Verification Testing

Test cases cover repetitive scenarios you want to verify consistently—every day or on every new build. They ensure core systems, flows, and features work as expected.

Ideal for:

Regression testing (ensuring nothing breaks after changes)
Smoke testing (checking that core systems still work)
Repetitive checks (daily runs, every new build)

Once written, test cases provide high-quality, consistent verification. You explicitly define the steps and expected results, so any unexpected change is flagged.

Step Structure

A test case is a sequence of steps executed from a fresh app install/launch. Each step has:


**Instructions:**
Actions to perform (with clear completion indicators)

**Expected Results:**
Observable outcomes to verify

**Hints:** (optional)
Extra guidance for tricky situations

Instructions

A self-contained instruction with a clear endpoint. Each step should avoid overlapping with other steps to prevent the agent from running ahead.

Bad	Problem	Good
Get some wood	No end condition	Collect 10 wood (inventory shows 10/10)
Follow the instructions on screen	Could run forever	Follow instructions until the “Well Done” popup appears
Play the game	No endpoint	Play until you reach level 3

Look for distinctive visual elements—titles, popup text, menu icons—to define clear endpoints.
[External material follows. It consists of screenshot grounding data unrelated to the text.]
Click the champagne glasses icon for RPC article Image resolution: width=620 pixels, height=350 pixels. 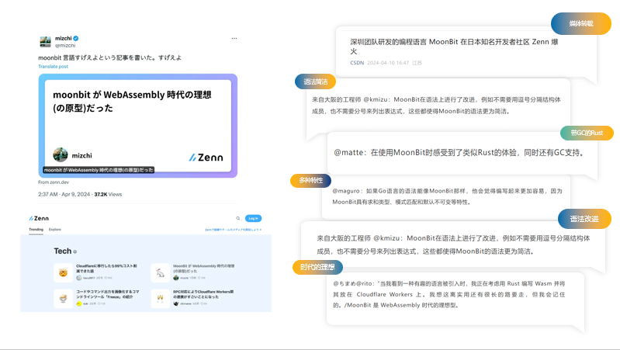pos(158,297)
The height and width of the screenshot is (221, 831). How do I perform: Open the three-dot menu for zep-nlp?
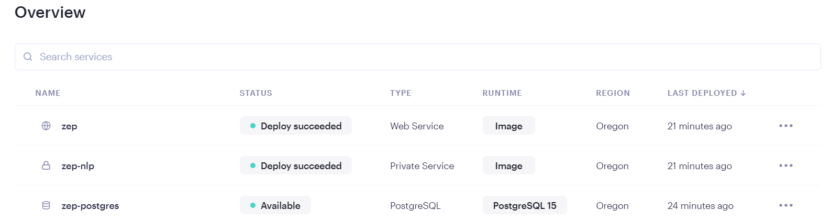click(785, 165)
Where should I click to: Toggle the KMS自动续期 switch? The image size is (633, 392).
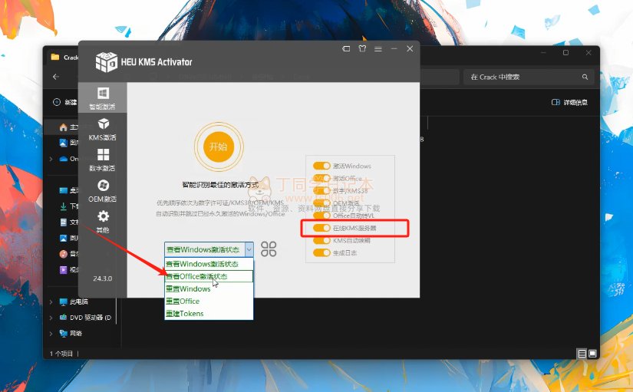tap(321, 241)
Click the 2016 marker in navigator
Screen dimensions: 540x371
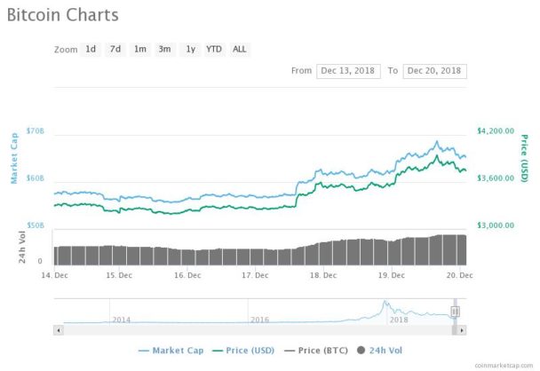pos(259,320)
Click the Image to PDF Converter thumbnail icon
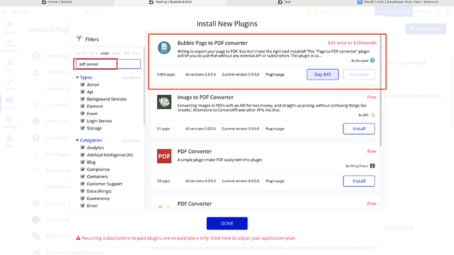Viewport: 454px width, 255px height. tap(164, 102)
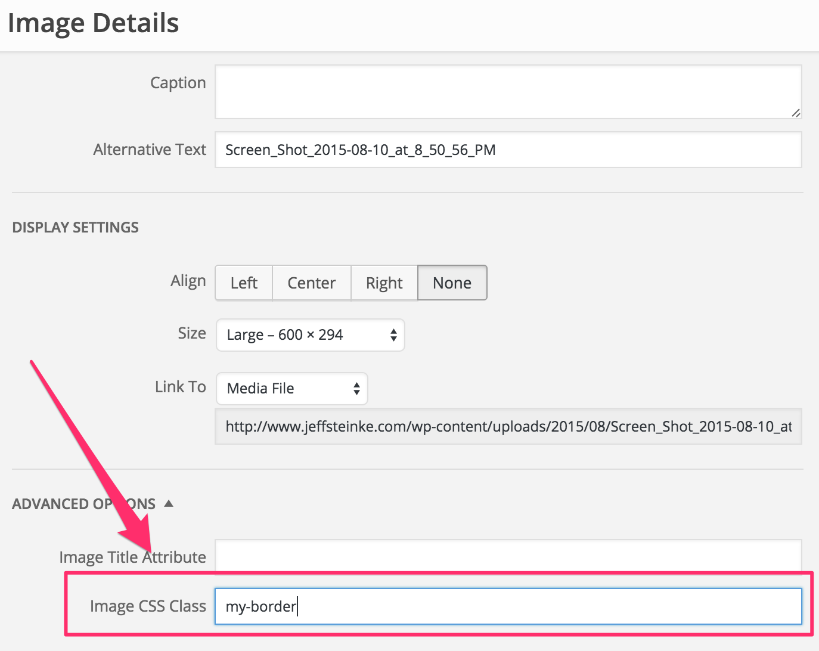This screenshot has width=819, height=651.
Task: Click the Image Details dialog title
Action: point(93,23)
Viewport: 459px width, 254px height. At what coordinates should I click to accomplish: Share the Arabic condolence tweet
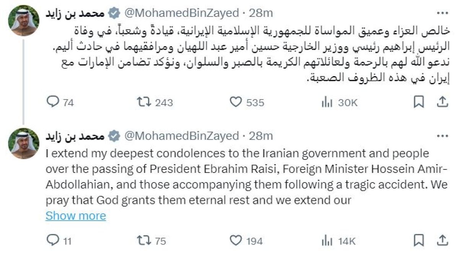pyautogui.click(x=442, y=102)
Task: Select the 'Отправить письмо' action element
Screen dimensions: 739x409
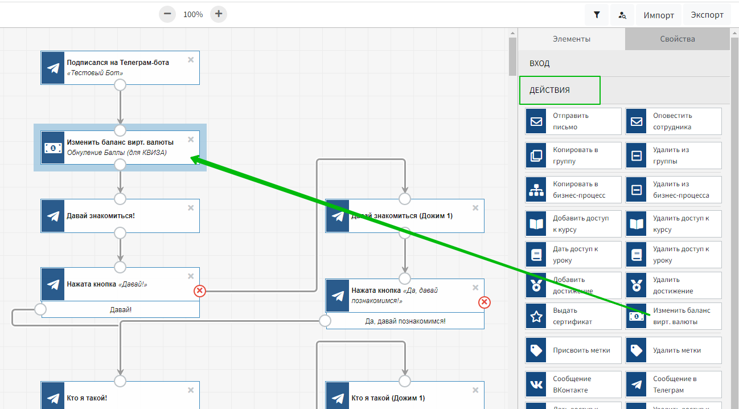Action: tap(573, 121)

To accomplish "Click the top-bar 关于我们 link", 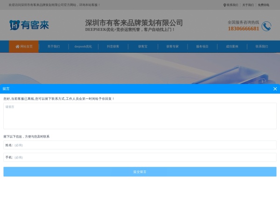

For example: “Follow the instructions until you see the ‘Tutorial Complete’ banner.”

Instruction patterns:

“Wait until [specific UI element] appears”
“Tap X, then tap Y, then tap Z”
“Repeat [action] until [condition]”

Handle variations:


If the Terms of Service popup appears, tap "I Agree" (optional, can be skipped).
If you see popup X, close it by tapping the X button (this must appear).

Expected Results

Specific, verifiable yes/no checks the agent confirms during or after completing the instructions.

For “Craft a Pickaxe”, expected results might include:

The pickaxe is added to the inventory
Materials used to craft are consumed
The “Craft” button is disabled when requirements aren’t met

Bad	Problem	Good
Game loads in expected time	What is expected?	Game loads within 2 minutes
Main menu displays correctly	What is correct?	Main menu shows Play button, Settings button, and player avatar
You receive stardust	How much?	You receive between 300-900 stardust

Result patterns:

“[Element] is visible/present”
“[Counter] increases/decreases by [amount]”
“No [error states]: no popups blocking, no loading spinners”

Turn Budget

The maximum number of actions the agent can take per step.

Completes within budget → moves to next step
Exceeds budget → step fails (prevents infinite loops)

Hints

Optional guidance that helps the agent succeed:

“To interact with the King, press E when standing close to the throne.”
“The crafting bench is in the bottom-right corner of the village.”

Hints make test cases more stable, reliable, and faster to execute.

Step Sequencing

Start Fresh

All test cases assume fresh install or app launch. Step 1 typically handles:

Initial loading
TOS/privacy acceptance (often optional)
Login or guest play
Dismissing initial popups

Clear Transitions

Each step should end in a known state that the next step can reliably continue from:


STEP 1 ends:   "You are on the main menu, no popups blocking"
STEP 2 starts: "From the main menu, tap Settings..."

When to Split

The agent performs better when complex tasks are broken into smaller steps.

Before (one step):

Wait for the game to load, accept the TOS, run the cheat command, and play until you’re in the main world.

After (three steps):

Wait for the game to load and accept the Terms of Service.
Run the cheat command: activate_category(categoryName="User").
Play until you reach the main game world and all tutorial popups are gone.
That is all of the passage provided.